Who would have imagined that we’d have to cancel graduation when the second semester started in January of 2020. But no matter how strange the year has turned out, we’ve all learned a little about grace.
“We’ll probably have to cancel graduation,” the principal announced at staff meeting back in March.
“What?” one of the teachers exclaimed. “That’s going to be really hard on the families. For some of them, this is the first kid in their family to ever finish high school.”
We looked at each other soberly, feeling helpless because a virus held us hostage.
“We just don’t know the repercussions of this pandemic, and we can’t take any risks.”
“Will kids still get to graduate?”
“Good question. They still need to do the work. We can’t just give them a diploma if they haven’t earned it.”
We spent hours brainstorming ways to help our students finish the school year. Most of them don’t have timely mail service, computers, or reliable internet connections. Hard to imagine for most of us, but a reality for kids living on a reservation.
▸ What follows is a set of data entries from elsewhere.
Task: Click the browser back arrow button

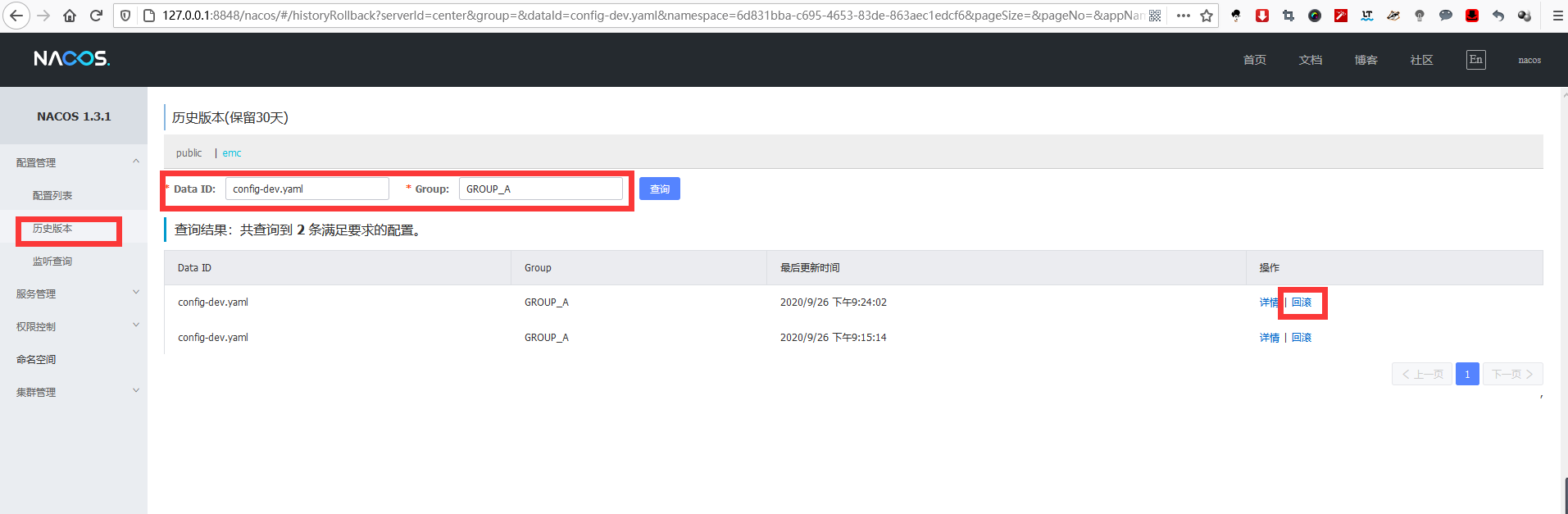Action: click(17, 16)
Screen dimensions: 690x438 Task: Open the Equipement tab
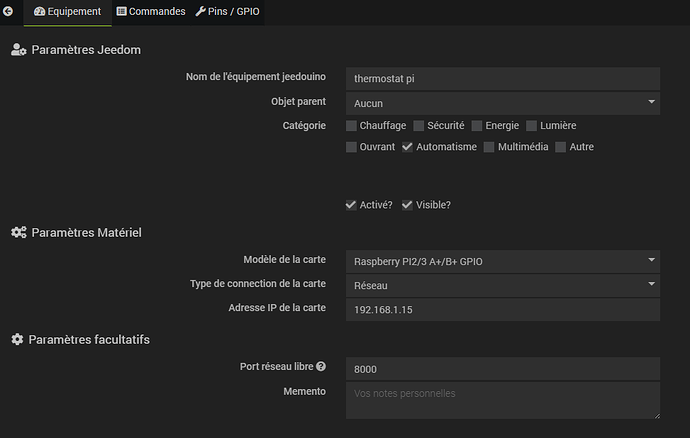point(67,12)
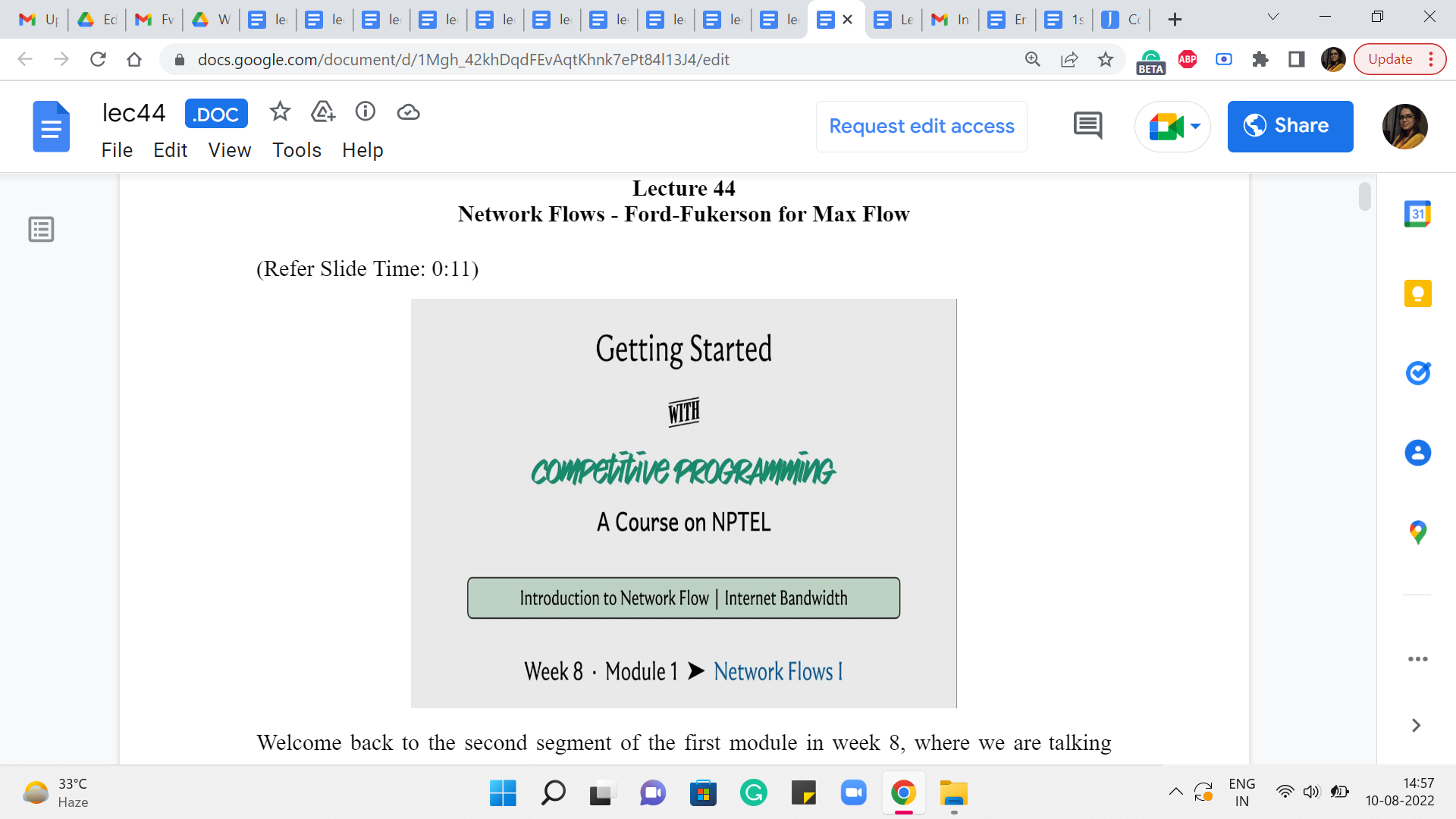Open Google Calendar side panel

[1417, 215]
The long months of the fourth quarter marched by, and despite our best efforts, we received very little schoolwork from our students. Some kids heard rumors that public schools weren’t making kids do schoolwork, so they didn’t do the work we sent them.
We had to decide how to handle unprecedented situations with just the right combination of accountability and grace.
I wondered how many of our five graduating seniors would actually graduate.
Over the summer and into the fall, the seniors completed their requirements and dropped by to pick up their diplomas. Our dynamic duo of registrar and receptionist made sure to launch an impromptu celebration for each graduate—complete with photos, balloons, a big banner, and kind words from teachers and staff to launch the senior into the world.
That’s not how it was supposed to be. High school graduations should feel like hugs and tears and look like pride and celebration. Not a few full-time staff members handing out balloons to a crowd of five.
Minimalist Graduation Ceremonies
Two weeks ago, our last senior finally finished her work. The congratulations banner looked a little worn around the edges from getting moved and stored between each little ceremony. The registrar and receptionist decided maybe the entire school should get involved in the last graduation.
The young lady in question lives on campus this year, volunteering while finishing up her high school requirements and taking a few classes at the local community college. She expected her mom and dad to show up to celebrate with her, and maybe a few staff members who didn’t have a class to teach at nine in the morning.
Instead, the secretary convinced her to walk over to the church. Her graduation cap and gown hung in the doorway to the sanctuary. As she walked through the door, the staff and students gave her a standing ovation and didn’t stop clapping until she had her cap and gown in place. The notes of Pomp and Circumstance launched her down the aisle and we fell silent as she walked to the front.
She started crying before she made it past the first row of pews. So did I—and a lot of other people, too. We each knew part of her story. A story of hardship, failure, poverty, and circumstances most of us could only imagine.
Her journey through life so far has not been easy. But we celebrated her grit and determination with cheers and balloons, cake and punch. That’s what churches and community are for. Not just places to worship, but places to celebrate redemption stories. I’m pretty sure I heard God cheering, too.
You can cancel graduation, but you can never cancel grace.